The fall of 1974 is, as I’ve written several times over the years, a favorite season of mine. The American Top 40 show from October 19, 1974, was pretty powerful stuff on these recent autumn afternoons, making the door to the portal back in time, a door that periodically materializes in my middle distance, feel pretty close.

39. “Longfellow Serenade”/Neil Diamond. Me, 2014: “I am pretty sure you can’t get anywhere with a girl by reading her Longfellow. I am not sure you could get all that far 40 years ago, either.”
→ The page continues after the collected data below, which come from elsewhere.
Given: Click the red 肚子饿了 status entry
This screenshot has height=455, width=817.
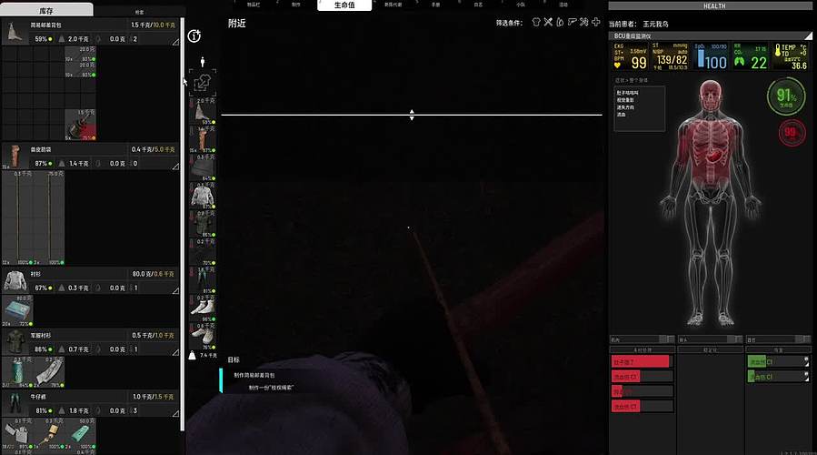Looking at the screenshot, I should [642, 362].
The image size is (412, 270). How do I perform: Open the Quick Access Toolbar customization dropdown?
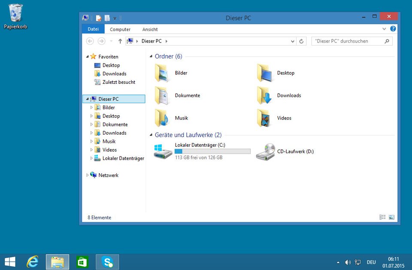click(114, 17)
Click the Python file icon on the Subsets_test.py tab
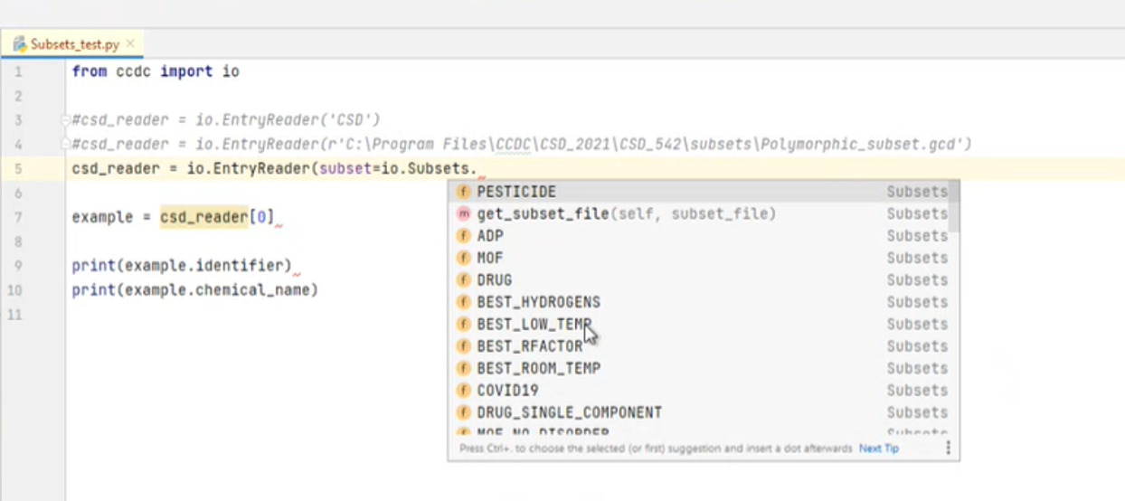 click(x=19, y=43)
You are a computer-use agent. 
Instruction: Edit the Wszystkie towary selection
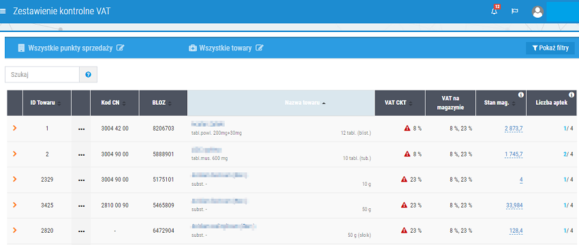[x=260, y=48]
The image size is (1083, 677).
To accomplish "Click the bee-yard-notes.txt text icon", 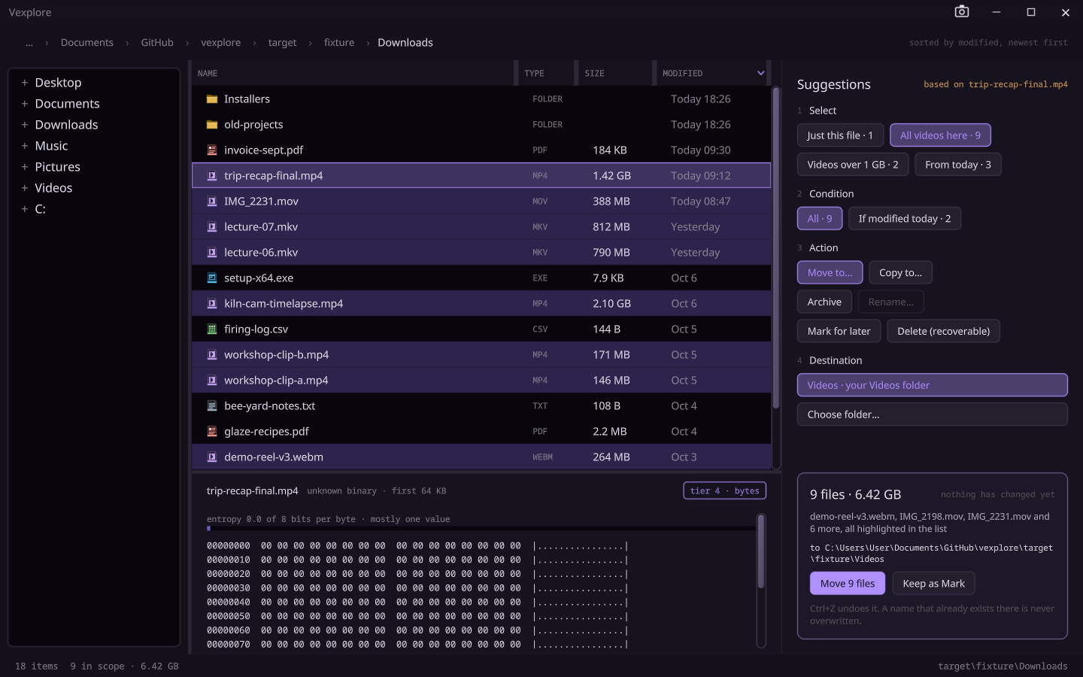I will (212, 406).
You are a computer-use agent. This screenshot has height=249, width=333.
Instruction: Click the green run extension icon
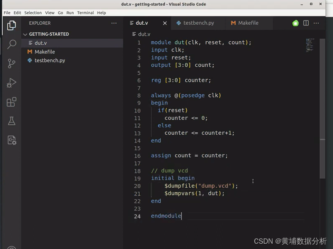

38. “Second Avenue”/Art Garfunkel. Two versions of this charted at the same time, one by Garfunkel (as he was billed on the single) and one by Tim Moore, who wrote it.
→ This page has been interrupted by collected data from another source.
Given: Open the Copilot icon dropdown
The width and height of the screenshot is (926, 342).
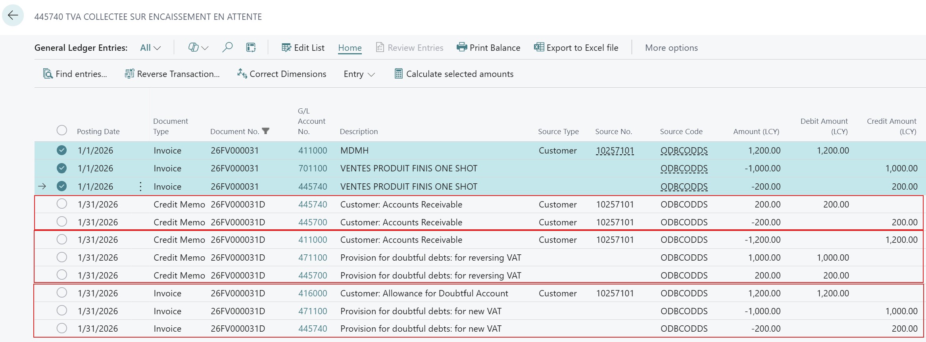Looking at the screenshot, I should pos(198,48).
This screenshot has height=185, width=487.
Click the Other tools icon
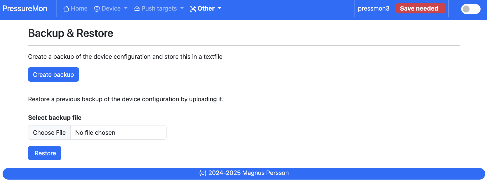193,9
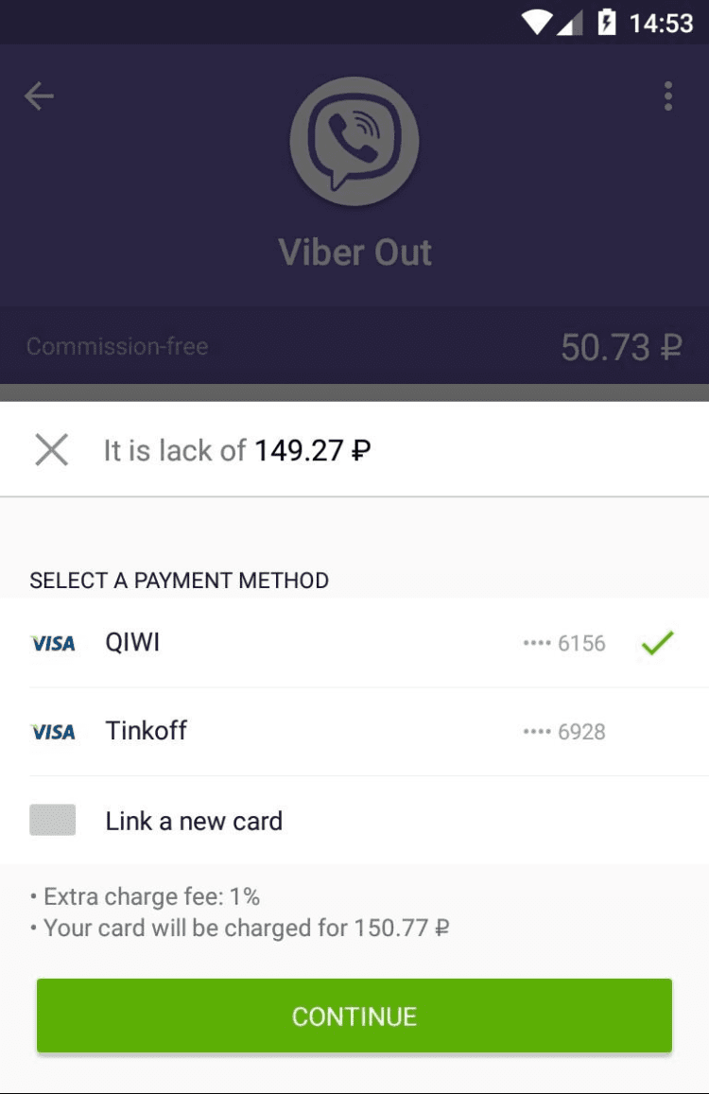Open the three-dot overflow menu
This screenshot has width=709, height=1094.
click(x=668, y=96)
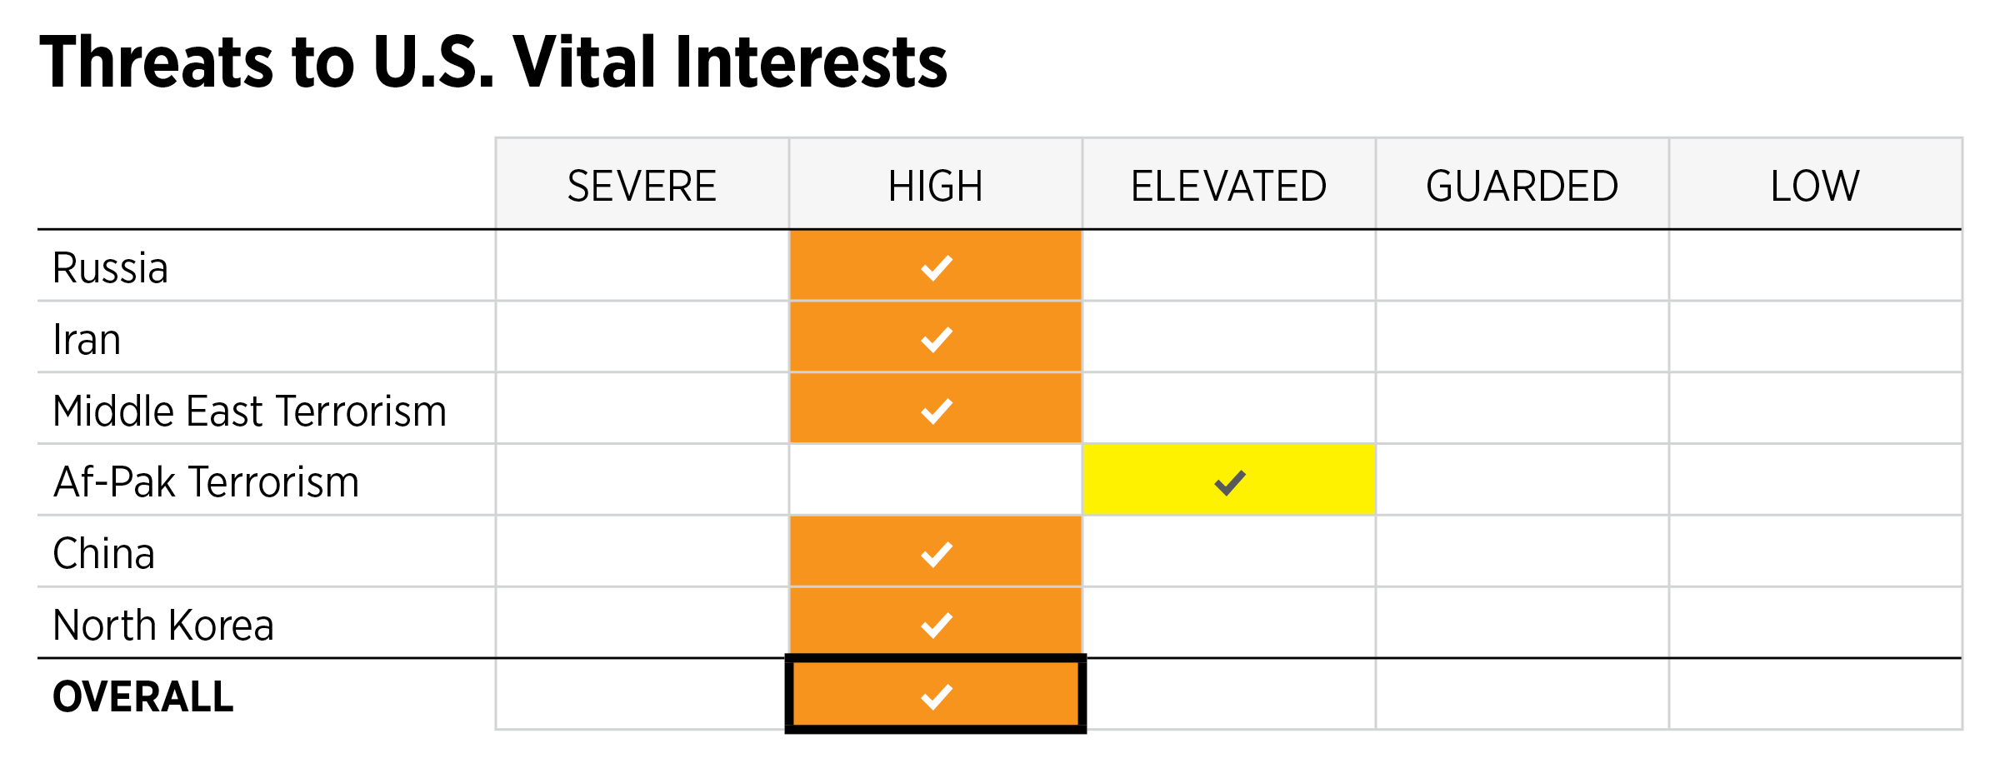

Then all the things that we felt
Must eventually melt and fade
Like the frost on my window pane
Where I wrote, “I am you”
On Second Avenue

37. “Higher Plane”/Kool and the Gang. If you dig the groove on “Jungle Boogie,” here’s more of it, and in a good way.

36. “I’ve Got the Music in Me”/Kiki Dee Band. Me, 2014: “Imagine not-yet-famous Ann and Nancy Wilson sitting by the radio in Seattle in 1974 going ‘damn, THAT’S the stuff.'”

35. “Clap for the Wolfman”/Guess Who. “Aw, you know, she was diggin’ the cat on the radio.”

30. “Overnight Sensation”/Raspberries. Casey tells the story of the woman who passed out in a record store due to the strong smell from the scratch-and-sniff sticker on the cover of the band’s debut album—a story he told almost exactly two years earlier, to the week, when he played “Go All the Way.”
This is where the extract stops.